Culture Secretary Jeremy Hunt didn’t win many plaudits during the year and failed to get any impetus behind his obsessive plans for local television in 2011. His first list of 20 pilot schemes for local television announced this month included such truly local locales as London, Manchester, Newcastle and Edinburgh.

We will see what results from the £40 million subsidy coming out of the BBC licence fee but the retention of £5 million or so of the money would help to save jobs at a truly local, established and socially important medium – BBC Local Radio.

Overall it wasn’t a great year for Hunt, whose efforts were largely eclipsed by major events happening off-stage, such as collapsing economies, tsunamis, earthquakes and the “Arab Spring”.

The Culture Secretary hardly covered himself in glory either with the one-off referral of the News Corp bid for BSkyB to the Competition Commission before the deal was dragged under by the hacking scandal.
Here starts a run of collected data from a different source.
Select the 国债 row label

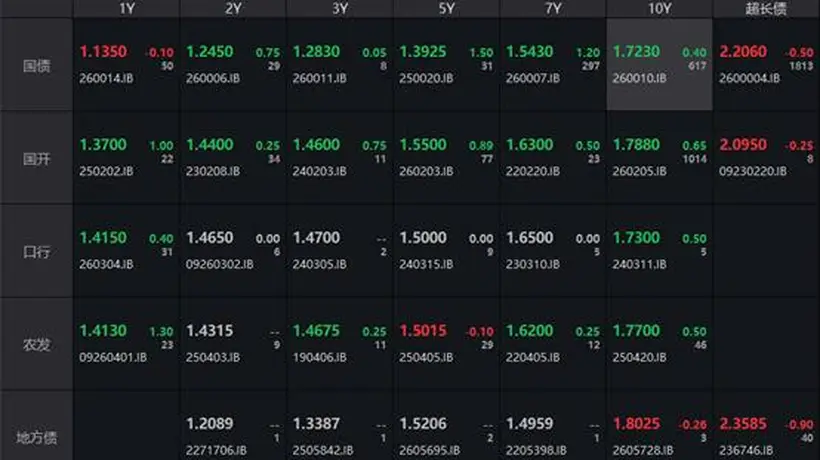pyautogui.click(x=37, y=65)
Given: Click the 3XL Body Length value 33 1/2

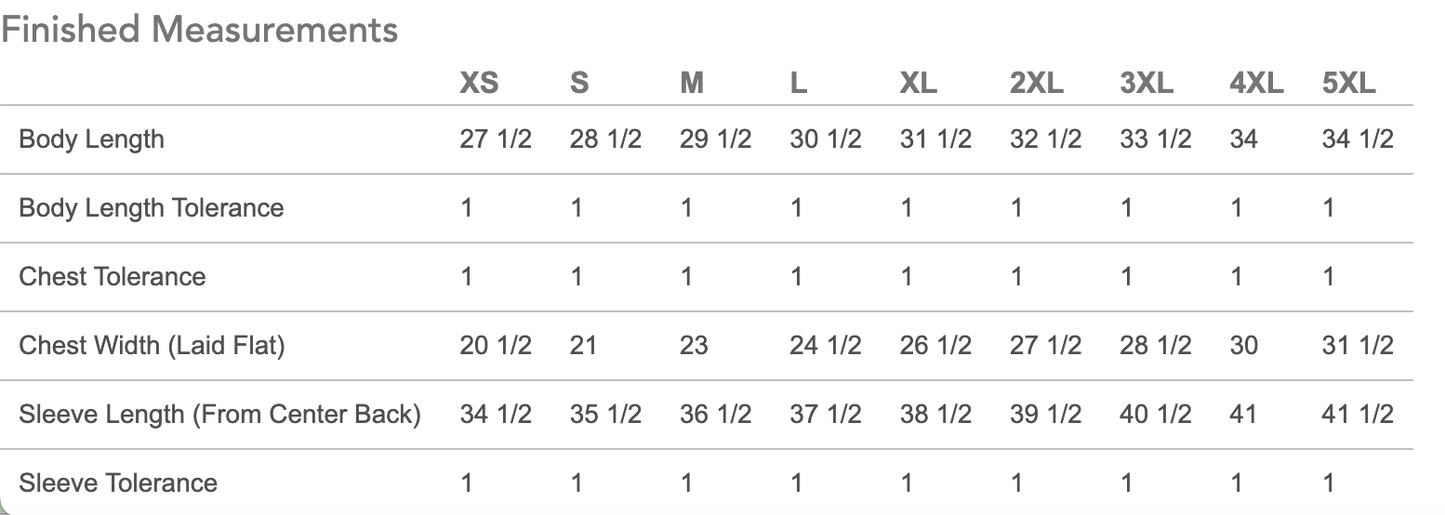Looking at the screenshot, I should coord(1155,139).
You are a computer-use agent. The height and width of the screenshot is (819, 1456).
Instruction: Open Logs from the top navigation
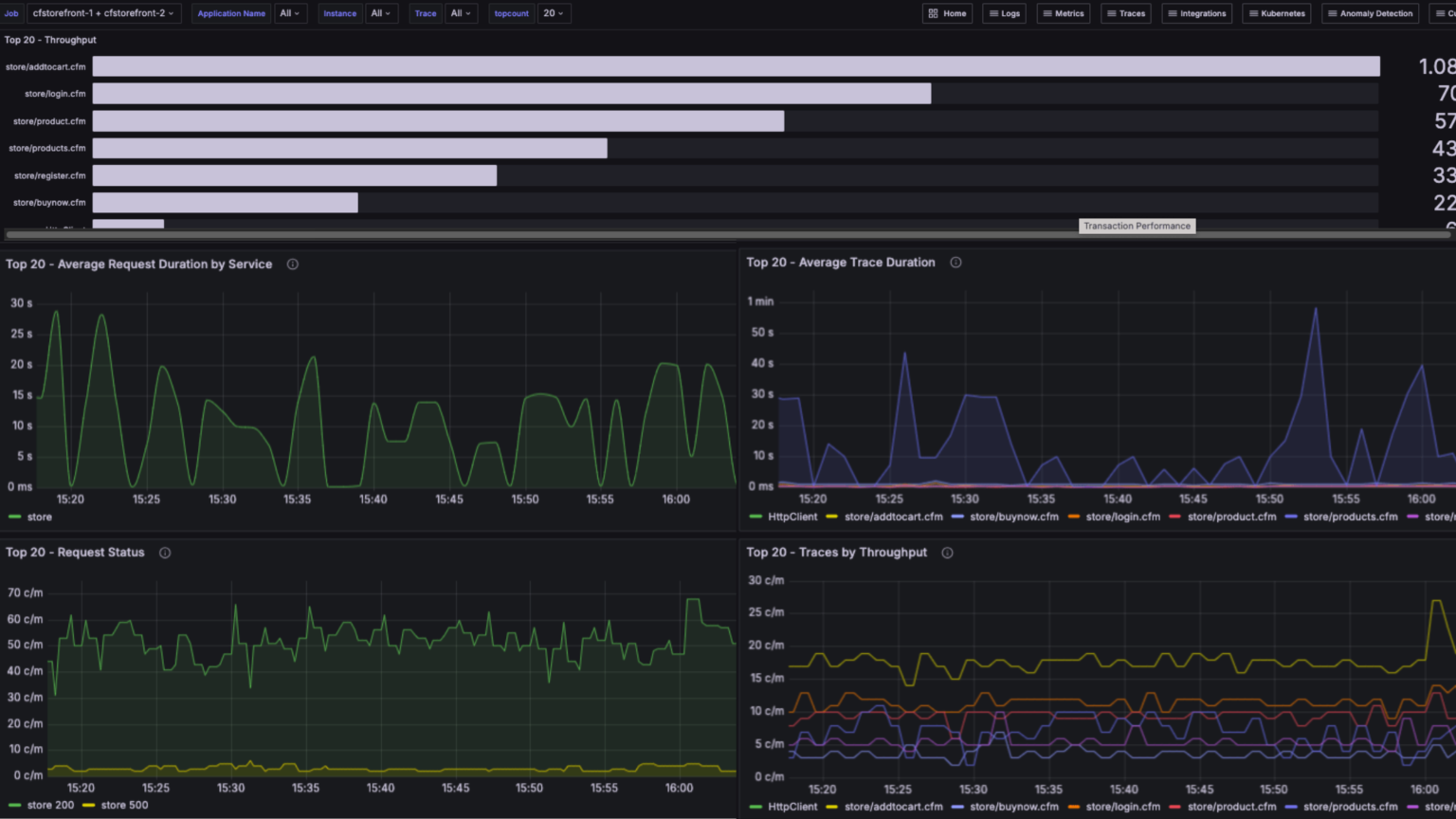[1004, 13]
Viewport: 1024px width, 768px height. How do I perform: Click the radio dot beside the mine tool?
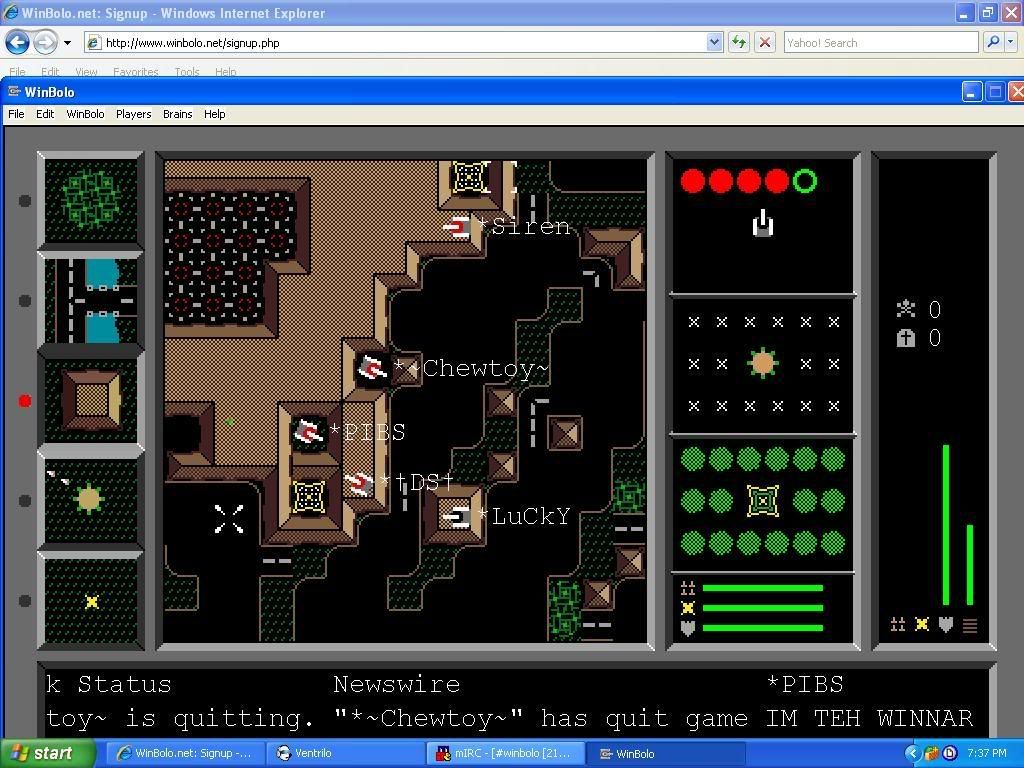point(25,601)
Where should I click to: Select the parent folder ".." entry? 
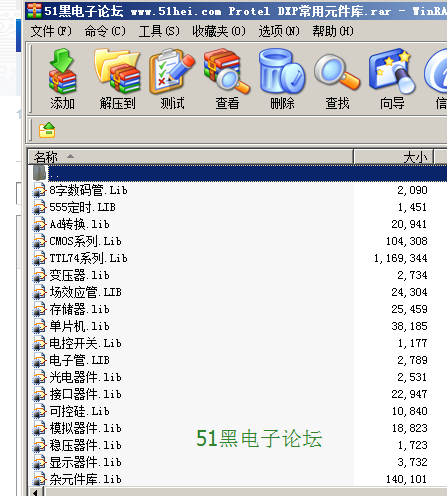pos(237,173)
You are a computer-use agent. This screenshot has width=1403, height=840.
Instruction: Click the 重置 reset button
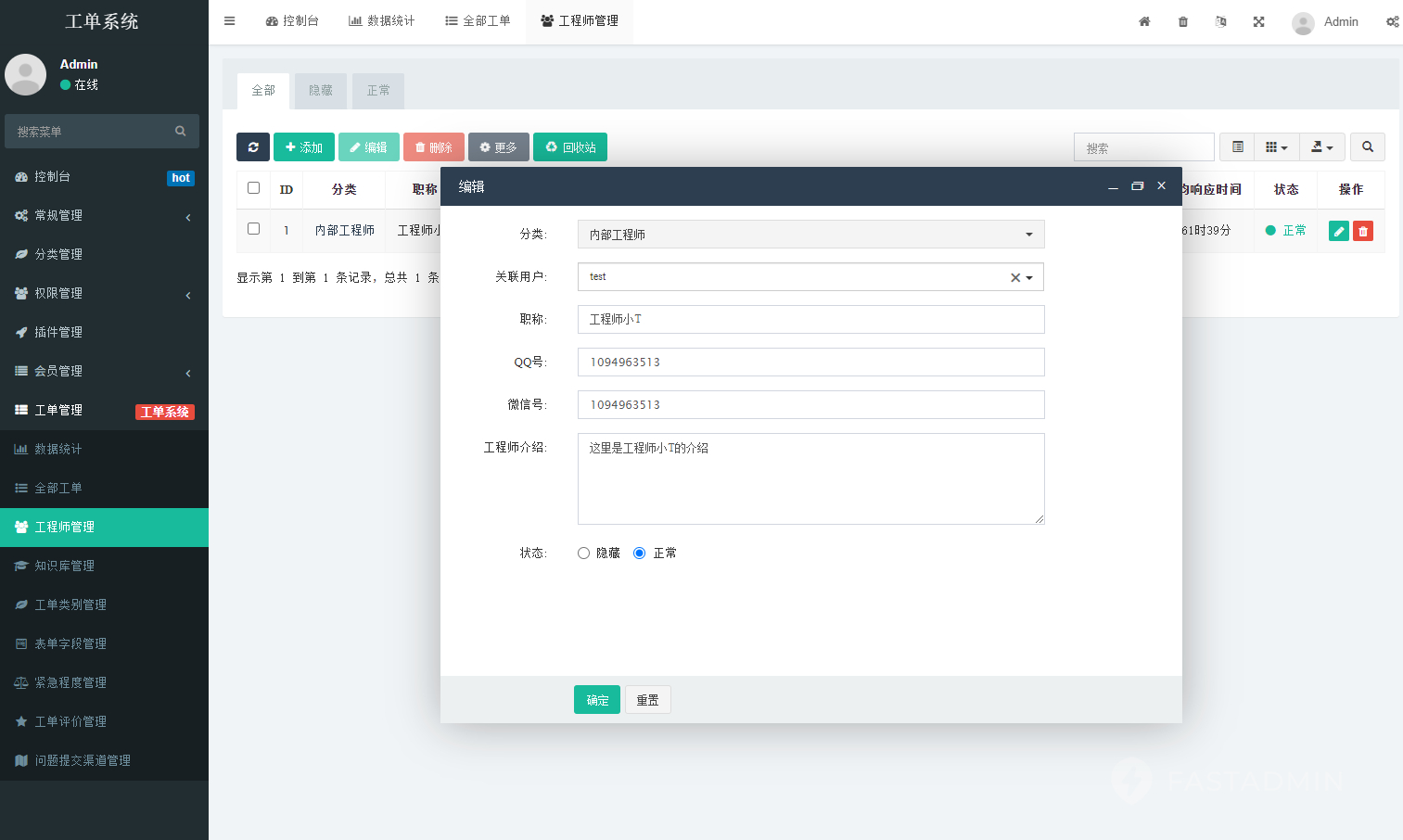click(x=647, y=700)
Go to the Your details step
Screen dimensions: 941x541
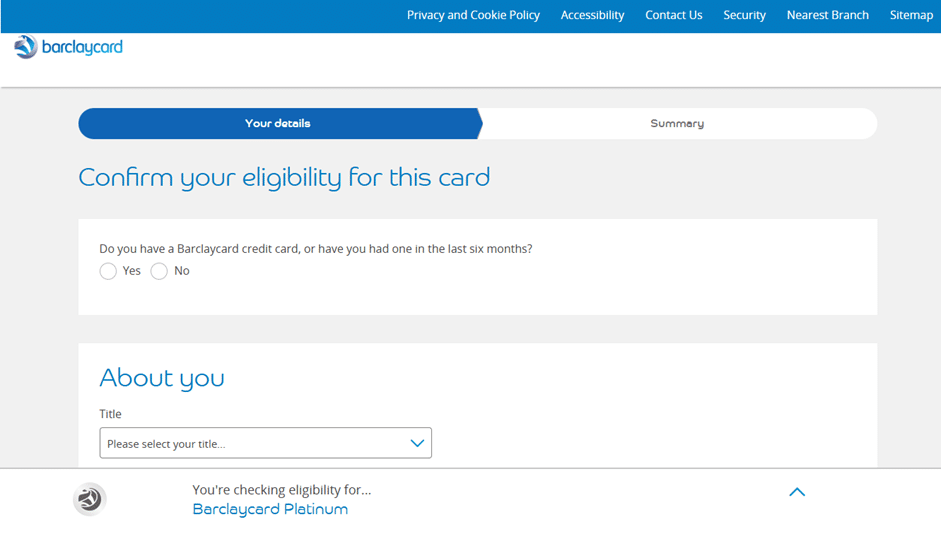click(x=278, y=123)
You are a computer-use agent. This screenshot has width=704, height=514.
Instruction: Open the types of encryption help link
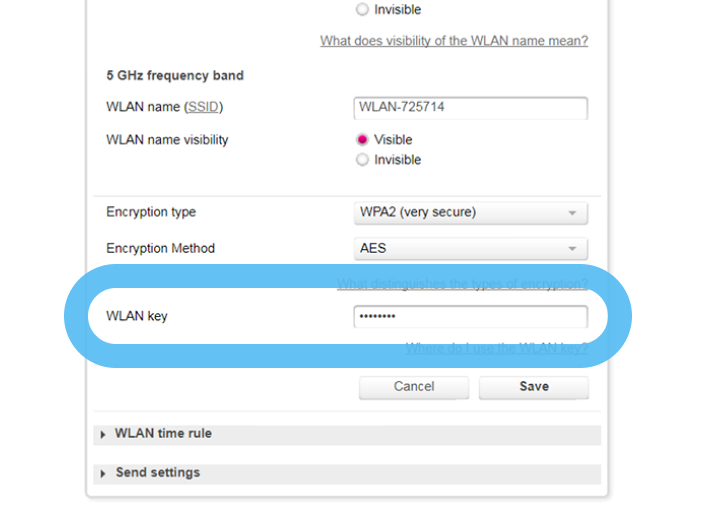[x=462, y=284]
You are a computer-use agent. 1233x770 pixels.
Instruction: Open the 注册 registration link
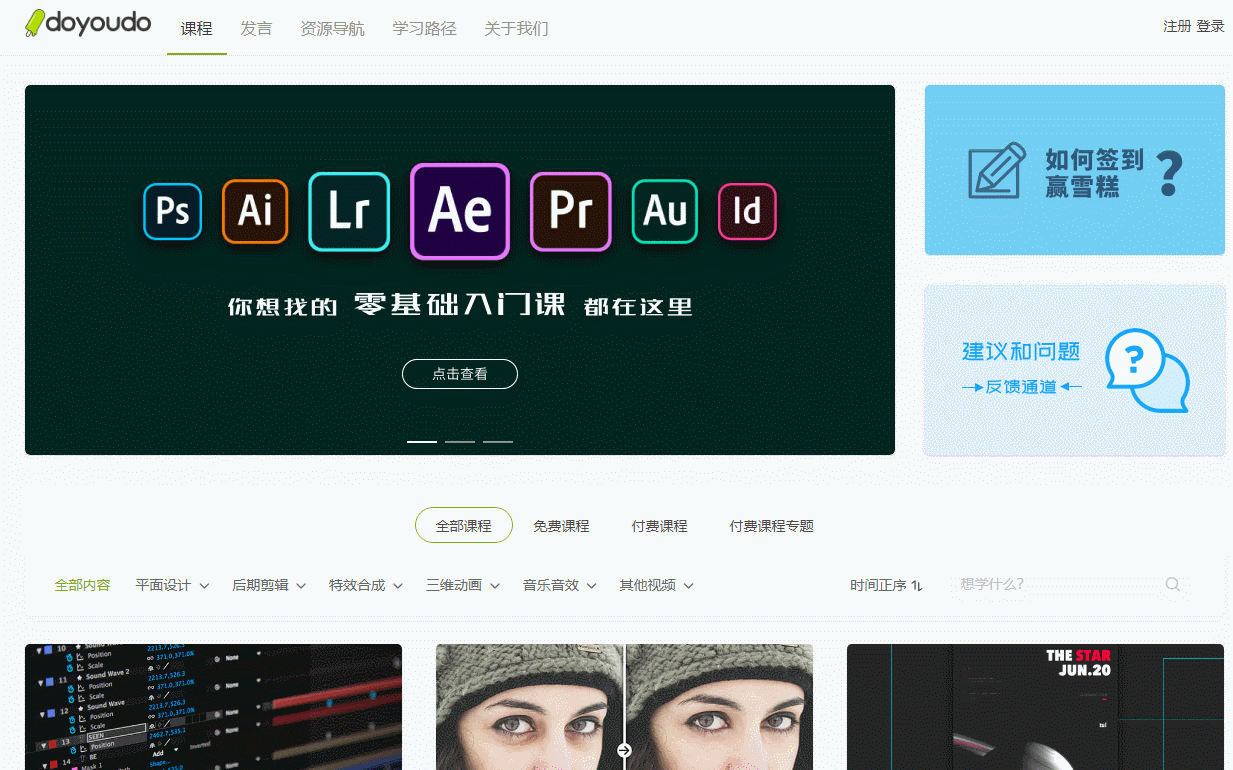pyautogui.click(x=1178, y=26)
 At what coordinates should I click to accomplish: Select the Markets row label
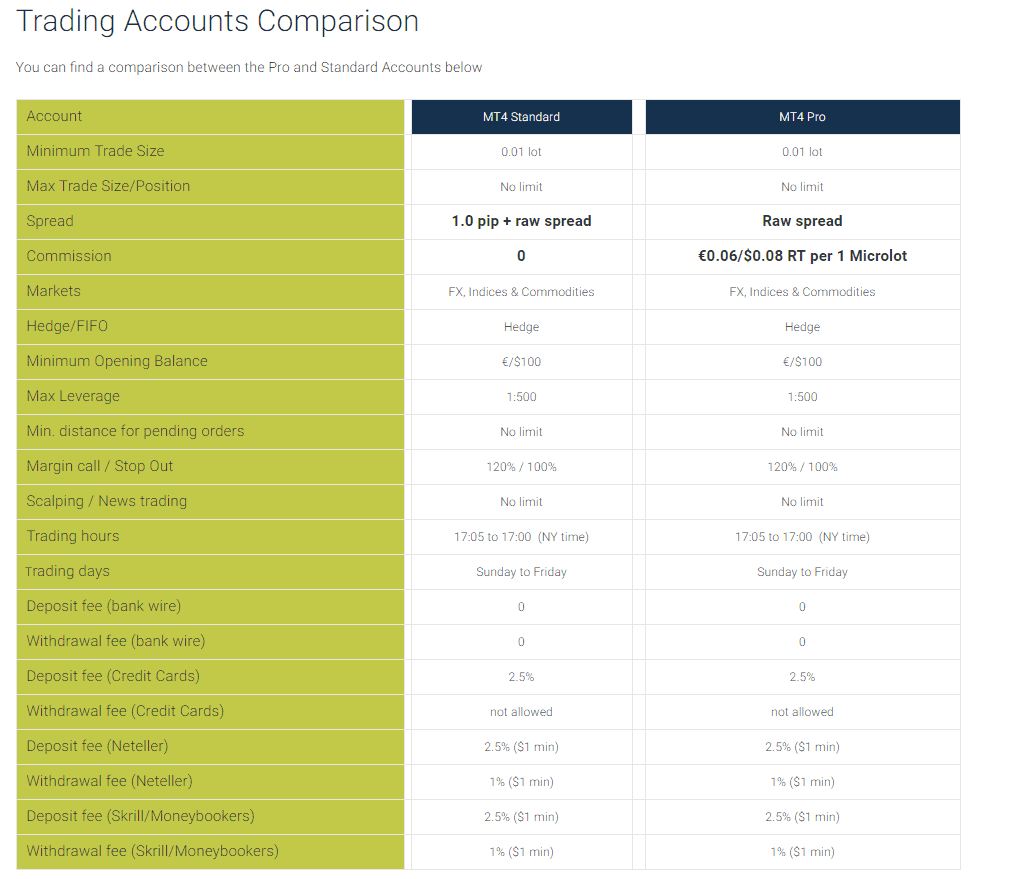click(54, 291)
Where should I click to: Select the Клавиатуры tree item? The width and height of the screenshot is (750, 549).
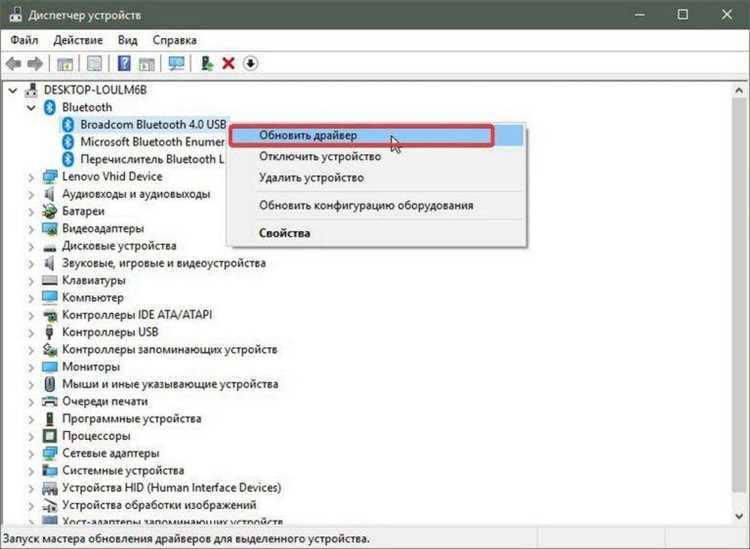click(92, 280)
It was another year, alas, when newspaper circulations continued to slide and there was no real sign of anyone cracking the newspaper enigma of our times – how to find the right economic balance between print and online.

James Harding, editor of The Times, did point out however that if you add all his paying customers together – print and online – the total circulation of the paper has risen by 3% this year, the first time this has happened for more than a decade.

It is a pattern likely to be followed in the local and regional press by Ashley Highfield, the former head of BBC Technology, who now occupies the hot seat at Johnston Press (share price 5p).

One of the year’s leading awards should go to an octogenarian – no not Rupert Murdoch but Sir Ray Tindle, who spent 2011 continuing to open (and buy) local newspapers. Sir Ray was also filling his boots with some of those 5p Johnston shares, purely as a punt of course.

Tribute should also be paid to the bravery of all the journalists who risked their lives to cover the convulsions in North Africa and the Middle East. Unfortunately news is a highly competitive business and first wins all the medals.

Max Hastings was first into Port Stanley during the Falklands War and it was John Simpson who “liberated” Kabul. It will therefore be Alex Crawford and her Sky team who will scoop all the prizes for her live coverage of the fall of Tripoli and they will be the ones who are remembered.

Two other women deserve a mention for their achievements in 2011 – presenter Miriam O’Reilly for taking on the BBC on sexism, ageism etc and won. Nothing much will change of course but at least department heads will not be able to overtly give age as a reason for getting rid of presenters in future. Now they will have to be a little more imaginative and think up some other excuses such as, it is time to move on or time to refresh the format.

The Portsmouth pub landlady Karen Murphy who took on Sky over football TV rights and won also deserves two cheers for tenacity in taking Sky all the way to the European Court. Karen and friends will be able to nibble at Sky’s heels but again not too much will change, unless you are perfectly happy to watch your football with Portuguese or Greek commentaries.

Maybe it’s not a total Bah Humbug year after all… we have the Dickens bi-centenary to look forward to. But 2011 is definitely not a vintage year and we hope for much better in 2012.